Descubrieron el primer fuego humano: fue robado a la naturaleza y protegido en una cueva

De acuerdo a la investigación realizada por un equipo internacional, el Homo erectus ya utilizaba el fuego en una cueva de Sudáfrica, hace más de un millón de años.

02 de junio, 2026 | 16.23

Un estudio del Museo Nacional de Ciencias Naturales (MNCN-CSIC), en colaboración con la Universidad de Toronto, Canadá, reveló que un grupo de Homo erectus que vivía en la cueva de Wonderwerk, Sudáfrica, utilizaron el fuego de manera oportunista y recurrente antes de lo que se pensaba.

Según el análisis, comprendieron que el fuego, que se producía de manera natural por tormentas con rayos, podía ser trasladado al interior de la cueva y arder por más tiempo allí. Se trata de un hecho que habría ocurrido hace unos 1,5 millones de años.

Al dejar una rama encendida sobre una capa de egagrópilas (restos orgánicos que regurgitan las lechuzas que vivían en la cueva), las llamas duraban mucho más. La investigación fue publicada este lunes en la revista PLoS ONE e indica que nuestros ancestros introdujeron de manera intencionada el fuego en el interior de la cueva, a unos 30 metros de la entrada.

Los autores de la investigación utilizaron una novedosa técnica no invasiva basada en luminiscencia que les permitió identificar el efecto del fuego en los fósiles hace entre 1,07 y 1,79 millones de años, hasta 700.000 antes de lo se tenía documentado.

Los resultados del análisis

Según los estudios tafonómicos (disciplina que explica los procesos de fosilización de los restos orgánicos), la presencia de aves rapaces en Wonderwerk está documentada desde hace casi 2 millones de años. De hecho, en la actualidad siguen ocupando la cueva.
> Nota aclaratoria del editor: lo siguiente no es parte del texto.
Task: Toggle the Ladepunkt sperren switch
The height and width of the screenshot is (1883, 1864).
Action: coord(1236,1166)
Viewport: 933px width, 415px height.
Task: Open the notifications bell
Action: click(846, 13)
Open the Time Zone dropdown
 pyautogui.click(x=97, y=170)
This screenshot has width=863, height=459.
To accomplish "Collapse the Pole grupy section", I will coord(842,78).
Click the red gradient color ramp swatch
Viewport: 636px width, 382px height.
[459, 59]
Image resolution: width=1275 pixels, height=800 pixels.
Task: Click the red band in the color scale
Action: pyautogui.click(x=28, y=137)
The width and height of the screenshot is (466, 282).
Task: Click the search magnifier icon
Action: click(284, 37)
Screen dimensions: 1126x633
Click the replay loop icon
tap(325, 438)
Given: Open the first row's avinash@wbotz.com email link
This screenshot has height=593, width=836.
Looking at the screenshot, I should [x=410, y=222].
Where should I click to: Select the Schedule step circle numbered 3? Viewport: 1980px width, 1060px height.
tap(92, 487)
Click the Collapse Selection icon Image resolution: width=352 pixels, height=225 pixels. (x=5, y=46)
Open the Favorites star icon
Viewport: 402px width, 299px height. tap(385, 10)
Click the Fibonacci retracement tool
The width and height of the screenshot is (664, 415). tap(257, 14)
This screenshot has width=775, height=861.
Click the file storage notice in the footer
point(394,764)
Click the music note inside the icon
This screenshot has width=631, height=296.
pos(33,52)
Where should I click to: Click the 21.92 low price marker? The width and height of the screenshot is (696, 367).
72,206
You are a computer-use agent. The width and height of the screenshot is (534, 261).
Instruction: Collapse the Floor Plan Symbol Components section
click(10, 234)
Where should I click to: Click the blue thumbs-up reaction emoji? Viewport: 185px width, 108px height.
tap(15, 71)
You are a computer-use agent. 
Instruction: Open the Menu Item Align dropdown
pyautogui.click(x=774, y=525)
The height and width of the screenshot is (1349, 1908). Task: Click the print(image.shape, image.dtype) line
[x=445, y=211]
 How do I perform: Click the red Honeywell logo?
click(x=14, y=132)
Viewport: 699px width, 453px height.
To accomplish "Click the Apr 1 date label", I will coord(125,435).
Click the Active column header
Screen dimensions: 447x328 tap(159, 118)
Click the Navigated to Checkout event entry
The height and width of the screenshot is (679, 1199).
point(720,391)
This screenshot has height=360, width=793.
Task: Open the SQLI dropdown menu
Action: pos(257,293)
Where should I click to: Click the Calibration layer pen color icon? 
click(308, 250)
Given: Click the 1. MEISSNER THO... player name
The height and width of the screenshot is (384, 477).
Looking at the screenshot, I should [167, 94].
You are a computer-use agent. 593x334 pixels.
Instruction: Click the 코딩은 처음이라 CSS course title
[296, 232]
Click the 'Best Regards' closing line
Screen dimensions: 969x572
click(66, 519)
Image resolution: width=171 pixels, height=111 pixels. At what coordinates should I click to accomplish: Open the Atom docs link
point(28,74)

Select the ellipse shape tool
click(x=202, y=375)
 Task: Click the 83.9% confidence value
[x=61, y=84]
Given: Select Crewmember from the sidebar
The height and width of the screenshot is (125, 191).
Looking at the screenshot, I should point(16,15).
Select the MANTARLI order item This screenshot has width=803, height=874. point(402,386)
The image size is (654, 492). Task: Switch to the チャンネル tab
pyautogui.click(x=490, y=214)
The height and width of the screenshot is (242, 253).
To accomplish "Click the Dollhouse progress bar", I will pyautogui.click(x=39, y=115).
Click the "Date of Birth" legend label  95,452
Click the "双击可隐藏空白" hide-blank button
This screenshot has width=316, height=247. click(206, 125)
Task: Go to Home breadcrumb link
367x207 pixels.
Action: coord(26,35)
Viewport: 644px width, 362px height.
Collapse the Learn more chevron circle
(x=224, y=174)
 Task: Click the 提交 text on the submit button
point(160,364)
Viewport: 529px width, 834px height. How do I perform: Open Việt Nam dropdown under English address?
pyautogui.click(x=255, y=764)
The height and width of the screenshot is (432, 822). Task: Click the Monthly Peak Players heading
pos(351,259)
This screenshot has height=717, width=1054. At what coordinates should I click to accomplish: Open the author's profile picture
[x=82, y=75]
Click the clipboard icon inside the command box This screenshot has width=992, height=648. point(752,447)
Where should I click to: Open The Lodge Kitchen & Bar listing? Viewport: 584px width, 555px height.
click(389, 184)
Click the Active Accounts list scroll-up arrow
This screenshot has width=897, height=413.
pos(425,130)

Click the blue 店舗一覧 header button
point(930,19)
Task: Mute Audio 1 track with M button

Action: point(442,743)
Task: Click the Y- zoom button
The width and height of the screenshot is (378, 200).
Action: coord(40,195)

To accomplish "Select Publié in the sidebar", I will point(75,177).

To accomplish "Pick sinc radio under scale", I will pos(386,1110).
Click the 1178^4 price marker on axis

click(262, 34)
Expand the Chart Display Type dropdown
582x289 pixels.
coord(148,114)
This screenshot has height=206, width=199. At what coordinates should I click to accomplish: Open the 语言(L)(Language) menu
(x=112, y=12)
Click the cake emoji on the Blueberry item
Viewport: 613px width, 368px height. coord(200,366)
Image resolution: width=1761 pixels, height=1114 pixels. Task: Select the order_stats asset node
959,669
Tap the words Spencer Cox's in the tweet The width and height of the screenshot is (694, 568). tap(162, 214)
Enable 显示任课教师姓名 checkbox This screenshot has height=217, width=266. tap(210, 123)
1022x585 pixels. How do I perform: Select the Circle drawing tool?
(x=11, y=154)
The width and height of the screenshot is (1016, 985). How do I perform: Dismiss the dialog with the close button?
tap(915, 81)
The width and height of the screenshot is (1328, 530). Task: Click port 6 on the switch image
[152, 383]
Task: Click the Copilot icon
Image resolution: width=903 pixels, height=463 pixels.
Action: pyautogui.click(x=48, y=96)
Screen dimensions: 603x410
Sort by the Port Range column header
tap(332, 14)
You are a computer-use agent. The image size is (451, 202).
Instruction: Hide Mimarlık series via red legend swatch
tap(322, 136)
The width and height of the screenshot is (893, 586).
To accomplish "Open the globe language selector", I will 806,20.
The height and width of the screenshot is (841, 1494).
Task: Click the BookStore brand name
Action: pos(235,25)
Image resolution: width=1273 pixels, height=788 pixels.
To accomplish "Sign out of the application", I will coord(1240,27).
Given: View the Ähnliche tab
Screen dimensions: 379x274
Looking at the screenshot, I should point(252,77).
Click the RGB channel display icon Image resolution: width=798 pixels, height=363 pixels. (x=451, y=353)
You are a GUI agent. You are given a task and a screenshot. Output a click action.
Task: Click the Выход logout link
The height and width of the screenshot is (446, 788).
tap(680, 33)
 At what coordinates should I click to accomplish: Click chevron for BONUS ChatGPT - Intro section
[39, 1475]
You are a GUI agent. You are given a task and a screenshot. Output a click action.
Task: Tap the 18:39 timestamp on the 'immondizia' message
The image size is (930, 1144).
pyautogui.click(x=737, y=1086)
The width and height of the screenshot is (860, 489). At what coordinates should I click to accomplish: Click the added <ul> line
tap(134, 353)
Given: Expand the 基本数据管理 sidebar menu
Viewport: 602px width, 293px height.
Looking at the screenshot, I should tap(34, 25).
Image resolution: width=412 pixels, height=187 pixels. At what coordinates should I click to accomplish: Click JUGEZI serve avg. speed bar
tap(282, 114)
Por eso el suelo debía de estar cubierto de egagrópilas (bolas compactas con los restos de alimentos no digeridos) regurgitadas por las aves.

El conjunto de restos de huesos y pelo de las egagrópilas hizo posible que Homo erectus mantuviera el fuego quemando los restos como lo haría una alfombra de lana, donde el fuego no se extiende, sino que quema donde se deja. “Nunca habíamos visto algo así”, explicó Yolanda Fernández-Jalvo, investigadora del MNCN-CSIC y coautora del estudio, en diálogo con elDiario.es. “Habíamos visto posibles señales de fuego, como fogatas separadas entre sí y a unos 30 metros de la entrada, que descartaba que hubieran sido lenguas de fuego que hubiera entrado en la cueva: tenían que ser humanos que introdujeron el fuego conscientemente”.

Las lechuzas siguen viviendo ahí, es una ocupación de muy larga duración”, indicó la investigadora. “Ese sustrato tenía una densidad tan importante, porque lo que regurgitan es fundamentalmente pelo y huesos que tienen una superficie combustible, donde puedes dejar el fuego y dura más tiempo”.

“Este contexto, que elimina la ambigüedad que a veces presentan los restos de huesos que han servido como alimento, apunta a un uso oportunista del fuego, probablemente traído desde el exterior y mantenido dentro de la cueva hasta que se extingue”, indica Michael Chazan, investigador de la Universidad de Toronto. “Este es uno de los pocos lugares donde además se ve cómo se inició la historia del fuego, el momento en que empezaron a darse cuenta de que el fuego les era útil y querían mantenerlo todo el tiempo que pudieran para poder acceder a él”, añadió Fernández-Jalvo. 

Una nueva metodología de estudio

Además del valor arqueológico del yacimiento, el estudio introdujo un nuevo protocolo no invasivo basado en las propiedades de luminiscencia de los huesos quemados, que se validó mediante su comparación con la Espectroscopía infrarroja por transformada de Fourier (FTIR), una técnica ampliamente utilizada en arqueología.

"La metodología que hemos desarrollado nos permite distinguir fósiles quemados de aquellos que han sufrido alteraciones químicas durante la fosilización, como la fluoridación o depósitos de manganeso, que pueden imitar visualmente los efectos del fuego. Hemos mejorado la resolución con la que podemos identificar fósiles quemados en contextos muy antiguos", señaló la investigadora.